Cons of Joining Better Business Bureau
There are also some drawbacks that could leave you wondering whether it is worth the price of membership. These issues include:
i. Decreasing Exposure of BBB
It is great that you can display your accreditation and be featured on their website; the increased visibility only works if people know what the BBB is. Also, although it is true that consumers now trust online review sites less, they’re also starting to do their due diligence themselves.
And while the BBB will point to the millions of site visitors and hundreds of millions in transactions they claim to have influenced, many small business owners question whether enough people know to check with them, or even care enough to do so.
In this modern technological era, doing a simple Google research will more or less provide enough in five minutes to create an informed opinion of a business, so many consumers simply don’t need to go to the Better Business Bureau.
ii. Registration Fees
Have it in mind that the cost of joining the BBB isn’t exactly cheap. Although it tends to depend on the size of your business, it could be hundreds, or quite possibly in the thousands. The BBB is a non – profit which means money from registration is primarily how they stay operational. With membership, you do have some preference in the event of disputes. It really is up to you to consider whether or not the cost of membership and accreditation is worth it.
iii. Yearly Dues
Another crucial issue business owners have with the Better Business Bureau is the annual cost. As a non – profit organization, they use dues paid by owners to fund their operations and pay their employees.
This entails spending hundreds or even thousands of dollars a year to be a member, depending on the size of your company. One painful aspect also is that non- members can have negative reviews against them, and preference in mediation will be given to those who pay dues.
This means it could be harder to improve your business’s image simply because you’re not BBB accredited. It is up to you to decide whether the benefits to your unique situation outweigh paying money that could go back into growing your company.
Conclusion
BBBs are private, self – regulatory agencies that seek the voluntary cooperation of businesses.

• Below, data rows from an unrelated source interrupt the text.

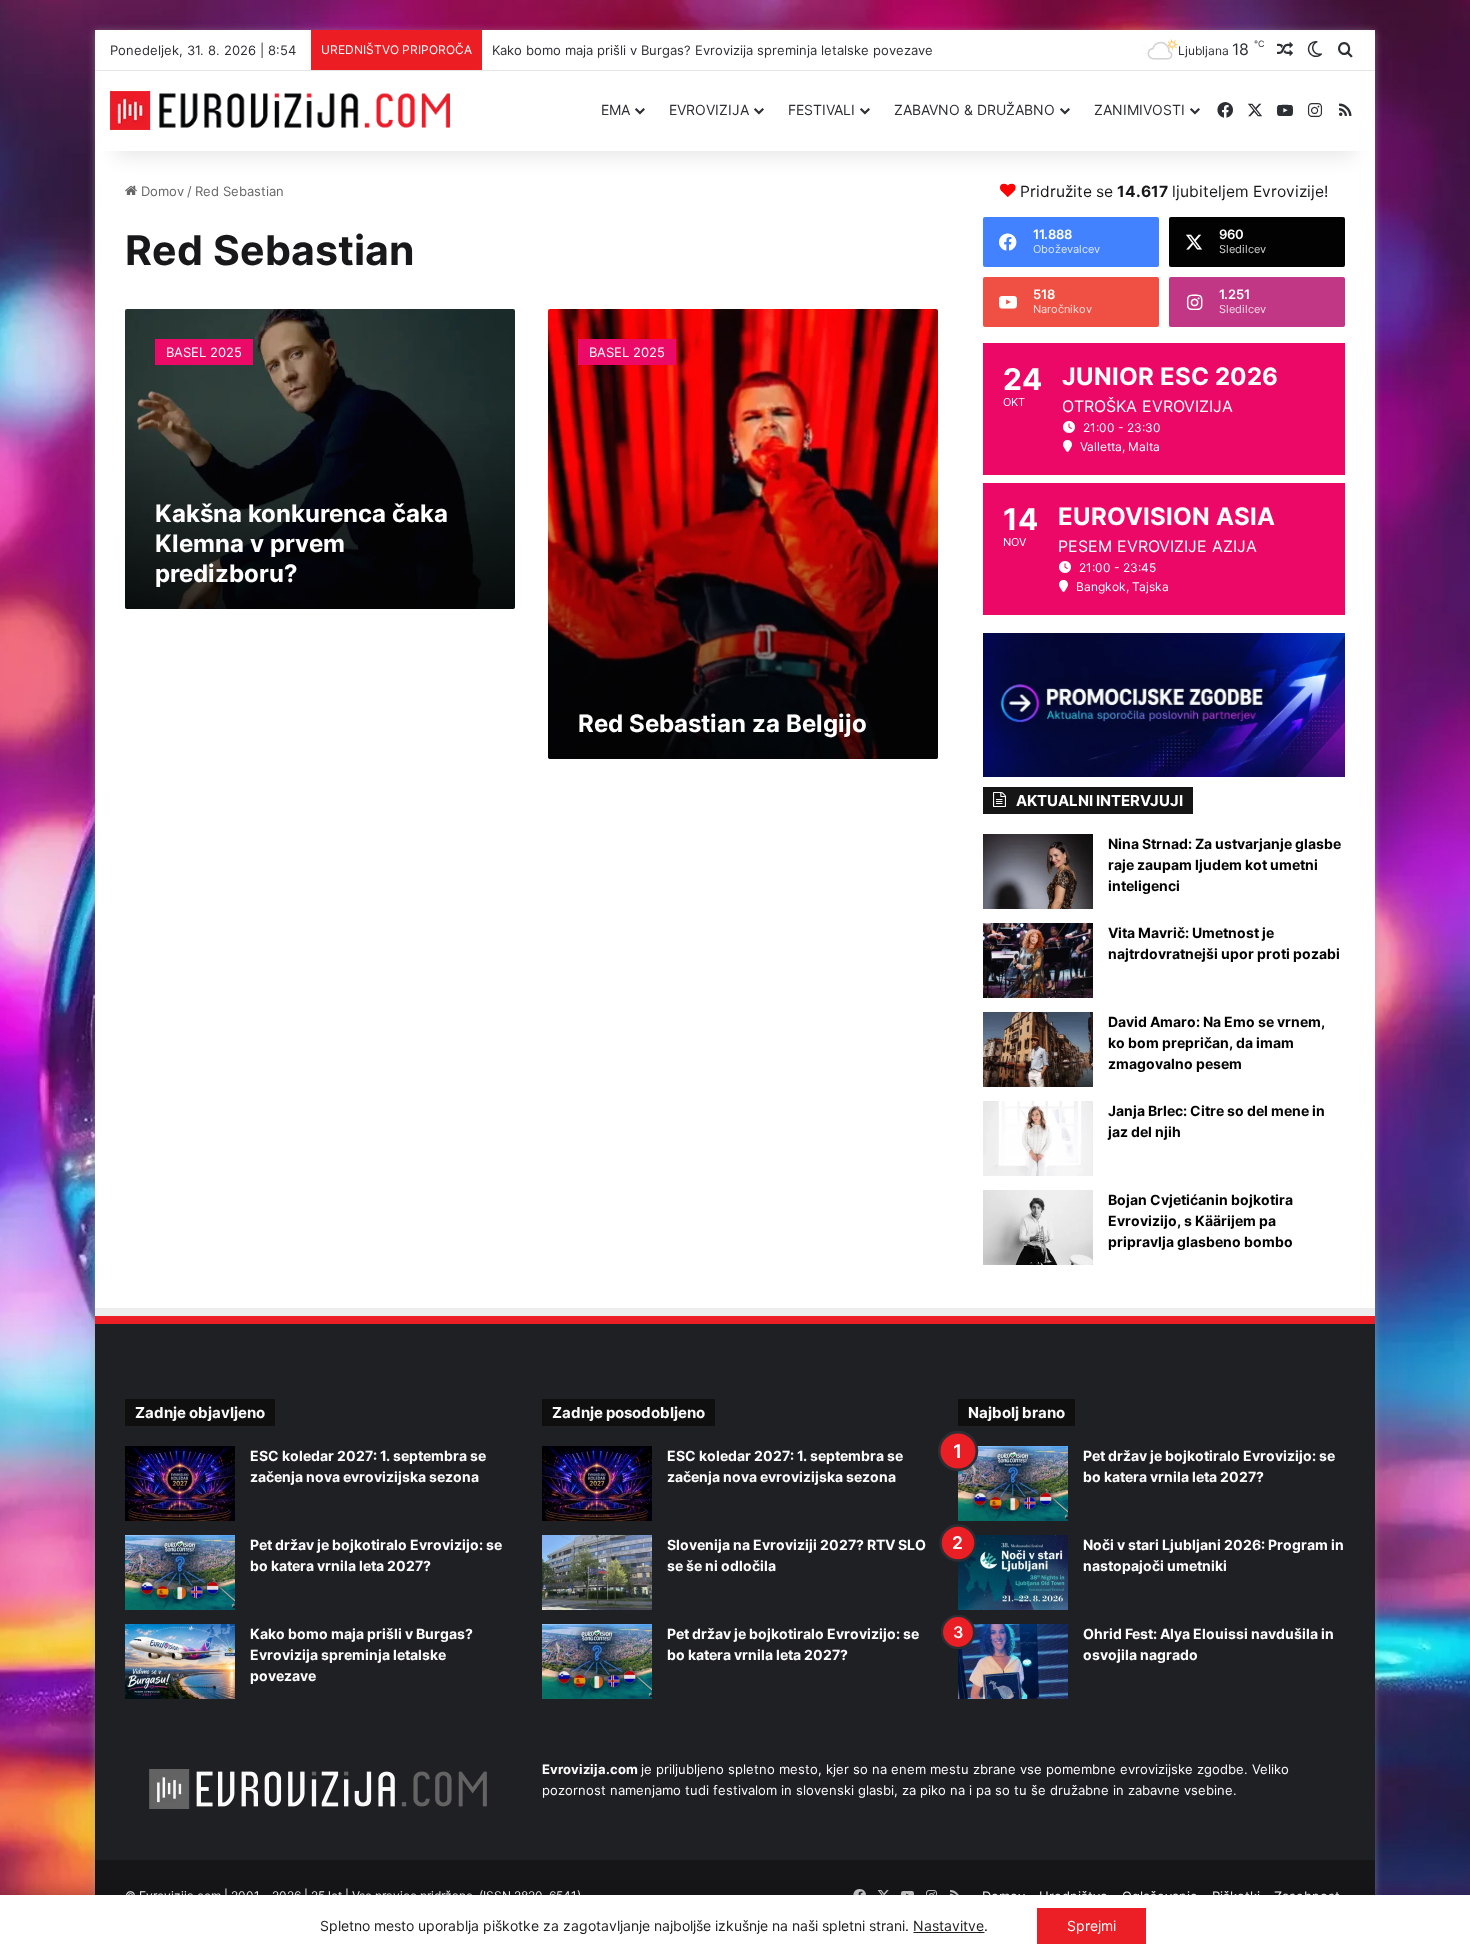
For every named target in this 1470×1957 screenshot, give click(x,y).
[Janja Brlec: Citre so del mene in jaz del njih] (1038, 1138)
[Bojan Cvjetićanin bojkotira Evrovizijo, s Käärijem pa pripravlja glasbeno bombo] (1038, 1227)
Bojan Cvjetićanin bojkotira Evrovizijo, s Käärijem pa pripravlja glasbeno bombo (1200, 1220)
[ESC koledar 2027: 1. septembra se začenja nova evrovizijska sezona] (180, 1483)
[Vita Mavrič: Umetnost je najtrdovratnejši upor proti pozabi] (1038, 960)
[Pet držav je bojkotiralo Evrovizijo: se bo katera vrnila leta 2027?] (180, 1572)
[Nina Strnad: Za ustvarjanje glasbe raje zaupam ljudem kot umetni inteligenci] (1038, 871)
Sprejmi (1091, 1925)
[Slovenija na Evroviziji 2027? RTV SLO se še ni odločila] (597, 1572)
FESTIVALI (821, 109)
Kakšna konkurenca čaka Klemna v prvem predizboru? (301, 543)
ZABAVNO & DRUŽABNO (974, 109)
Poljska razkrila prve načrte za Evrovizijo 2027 (633, 50)
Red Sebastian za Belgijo (722, 723)
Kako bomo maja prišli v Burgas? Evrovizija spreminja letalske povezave (361, 1654)
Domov (160, 191)
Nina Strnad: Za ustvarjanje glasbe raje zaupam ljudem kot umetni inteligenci (1224, 864)
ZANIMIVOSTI (1139, 109)
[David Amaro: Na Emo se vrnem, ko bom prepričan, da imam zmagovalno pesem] (1038, 1049)
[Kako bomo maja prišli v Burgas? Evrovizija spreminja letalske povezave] (180, 1661)
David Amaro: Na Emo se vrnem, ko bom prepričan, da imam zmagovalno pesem (1216, 1042)
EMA (615, 109)
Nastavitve (948, 1925)
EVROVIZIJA (709, 109)
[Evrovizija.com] (280, 111)
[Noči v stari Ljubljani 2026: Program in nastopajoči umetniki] (1013, 1572)
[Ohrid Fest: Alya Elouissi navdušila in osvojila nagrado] (1013, 1661)
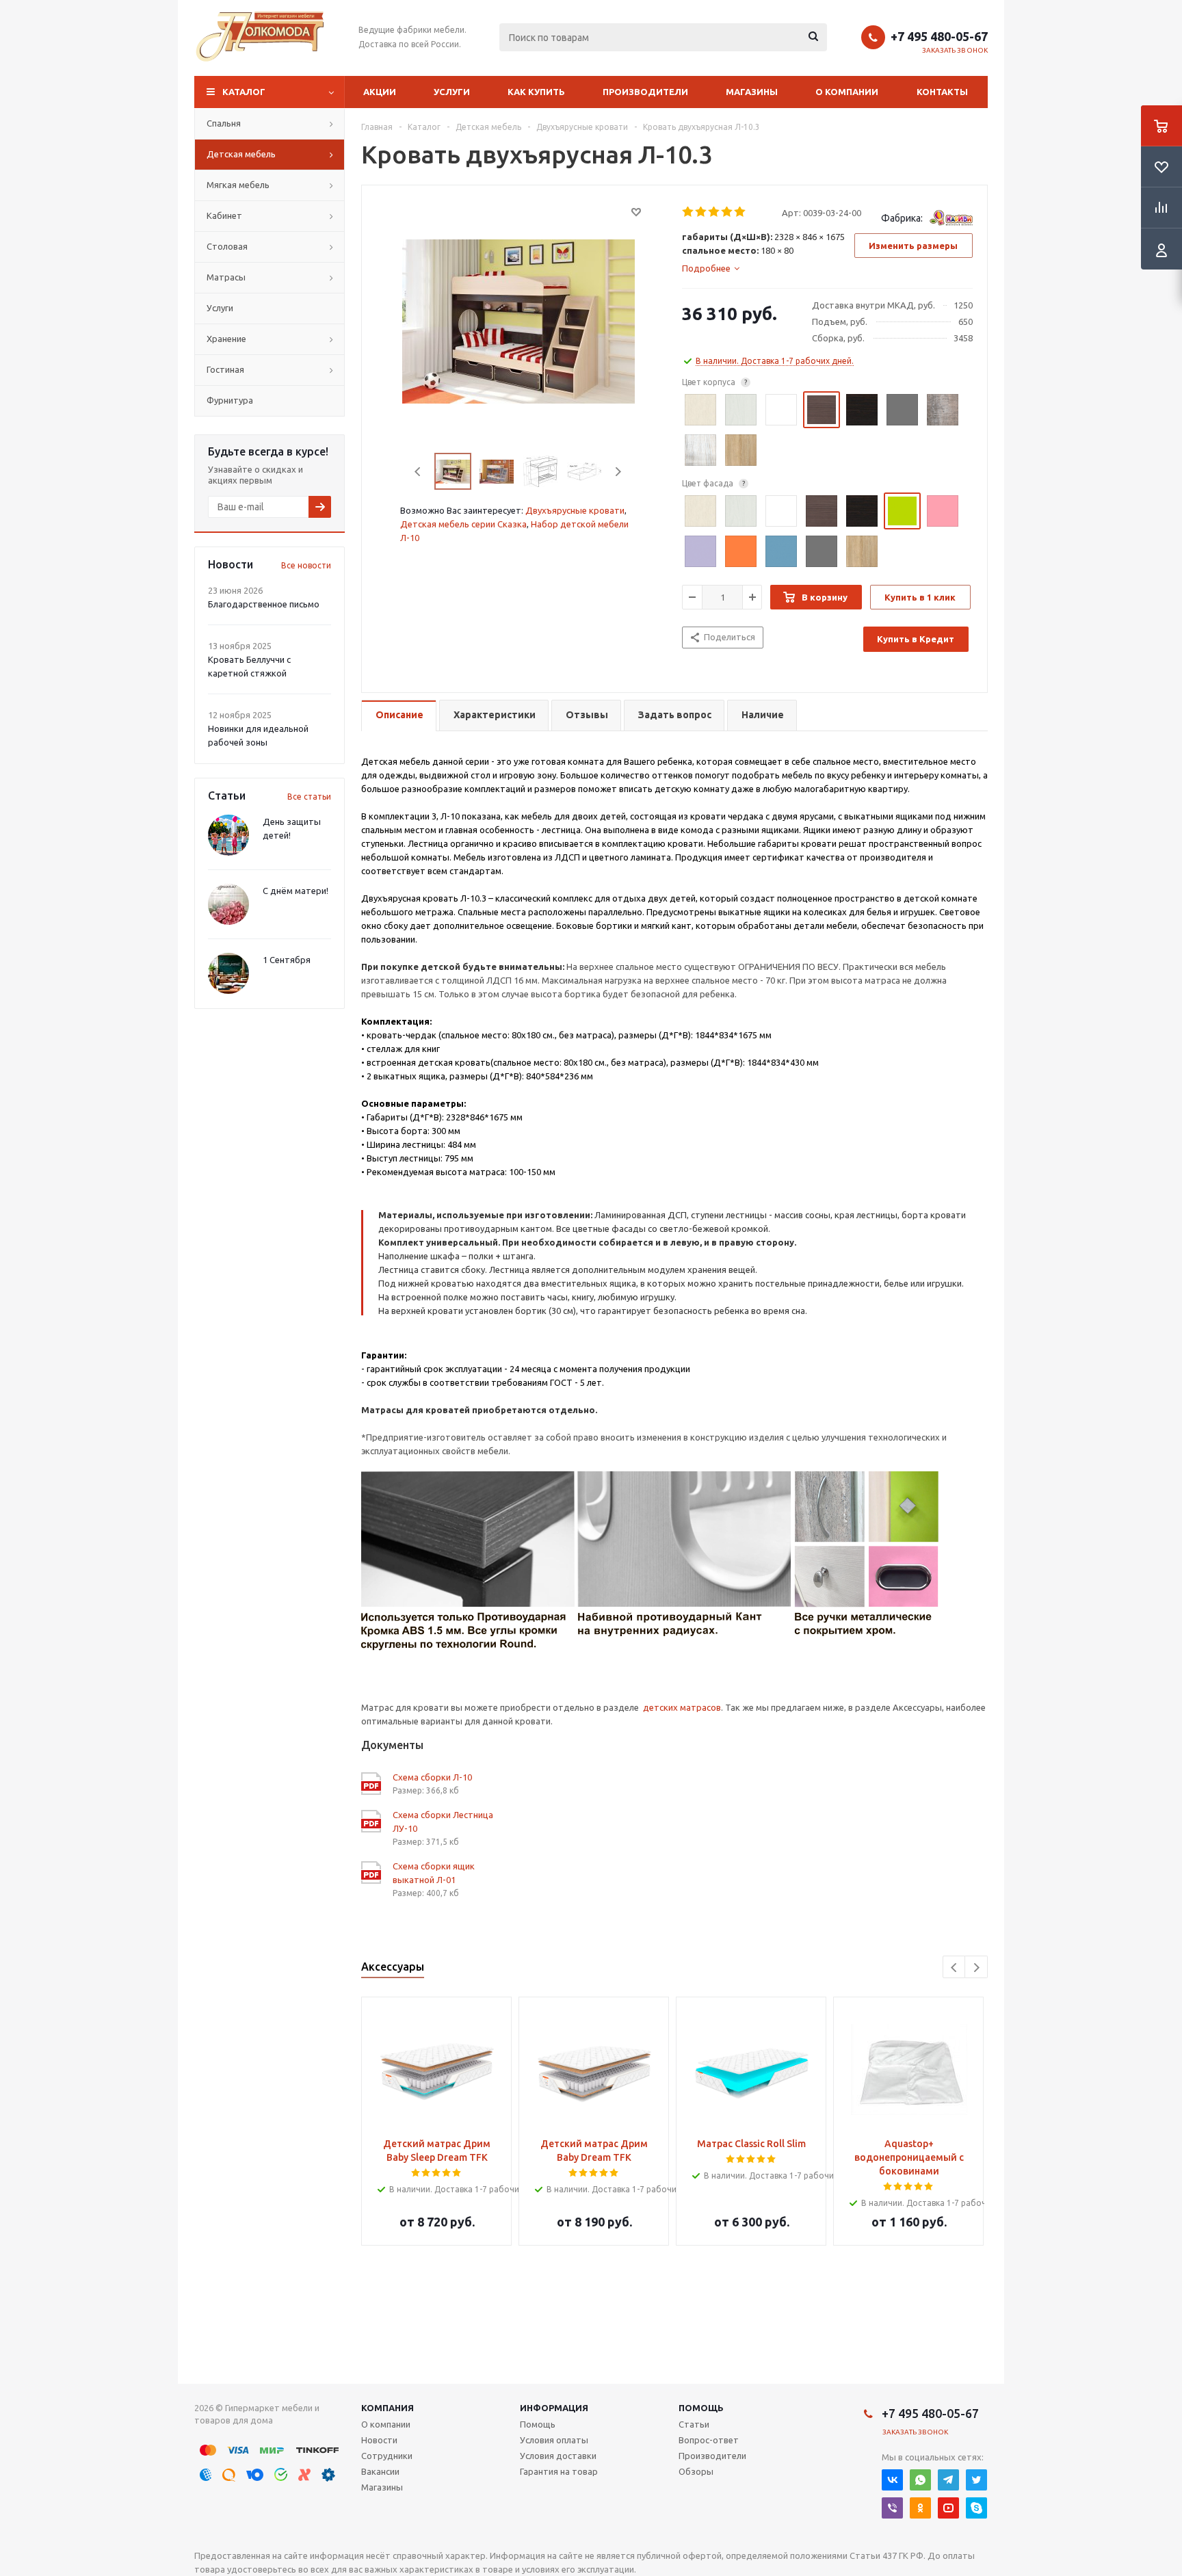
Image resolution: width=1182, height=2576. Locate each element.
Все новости (306, 565)
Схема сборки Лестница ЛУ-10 (443, 1821)
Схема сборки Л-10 (432, 1777)
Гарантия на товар (559, 2471)
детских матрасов (682, 1707)
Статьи (694, 2424)
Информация (554, 2408)
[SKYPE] (976, 2508)
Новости (379, 2440)
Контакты (942, 91)
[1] (688, 212)
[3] (714, 212)
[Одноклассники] (920, 2508)
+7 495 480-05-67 (939, 36)
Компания (387, 2408)
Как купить (536, 91)
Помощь (701, 2408)
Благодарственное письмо (263, 604)
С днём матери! (295, 890)
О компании (846, 91)
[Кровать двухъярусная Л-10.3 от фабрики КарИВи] (518, 320)
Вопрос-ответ (709, 2440)
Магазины (752, 91)
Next (618, 472)
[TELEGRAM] (948, 2479)
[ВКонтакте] (892, 2479)
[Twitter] (976, 2479)
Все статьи (309, 796)
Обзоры (696, 2471)
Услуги (452, 91)
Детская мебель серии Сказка (463, 524)
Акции (379, 91)
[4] (727, 212)
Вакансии (380, 2471)
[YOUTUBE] (948, 2508)
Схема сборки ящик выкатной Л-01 (434, 1872)
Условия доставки (558, 2455)
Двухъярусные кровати (575, 510)
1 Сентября (287, 959)
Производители (645, 91)
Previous (418, 472)
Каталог (243, 91)
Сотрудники (386, 2455)
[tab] (710, 268)
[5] (740, 212)
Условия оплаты (554, 2440)
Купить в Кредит (915, 639)
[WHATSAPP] (920, 2479)
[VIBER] (892, 2508)
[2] (701, 212)
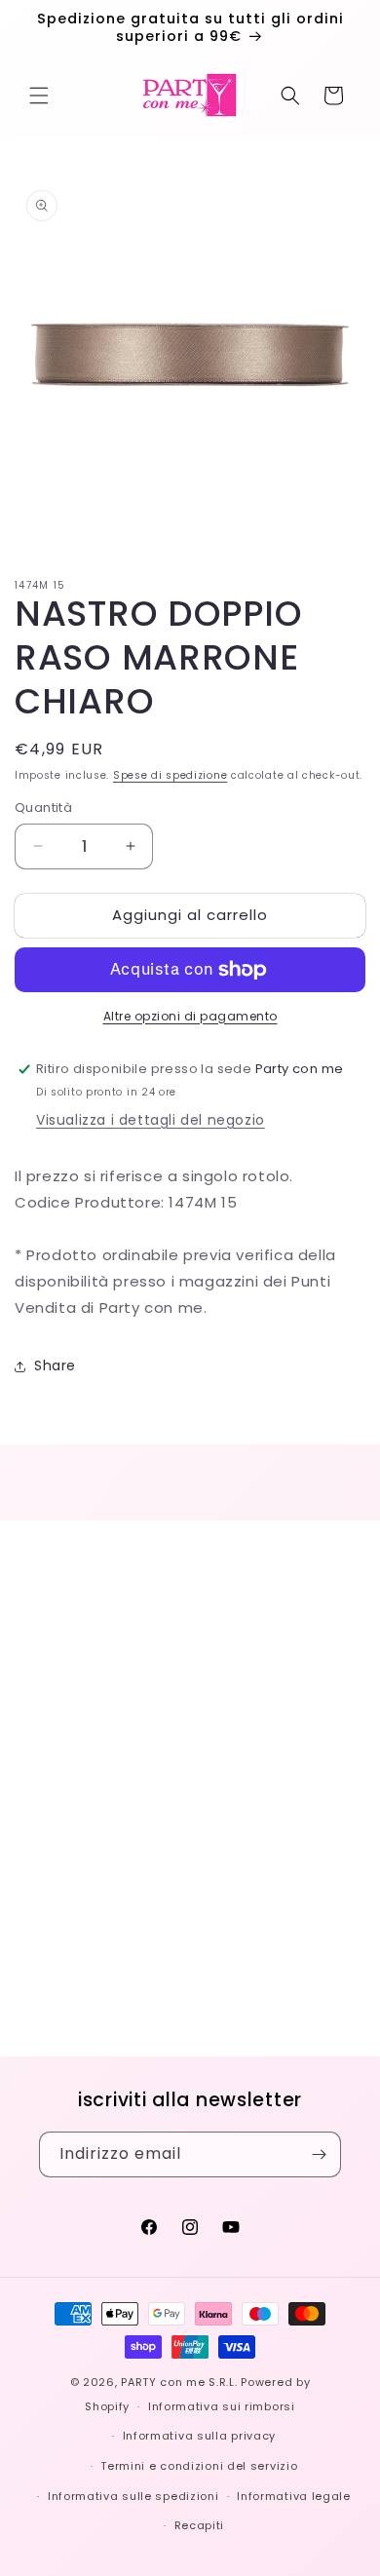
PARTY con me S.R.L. (179, 2382)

When illegal practices are uncovered and the business refuses to cooperate with the BBB, the matter is referred to the appropriate law enforcement agency.
Also, BBBs have close working relationships with governmental agencies such as the Federal Trade Commission, consumer protection agencies, and the State Attorneys General. Either way, keep in mind that each BBB is a different entity, and ensure you do your own “Buyer Beware” due diligence when investigating the prospective value of membership in your local BBB affiliate.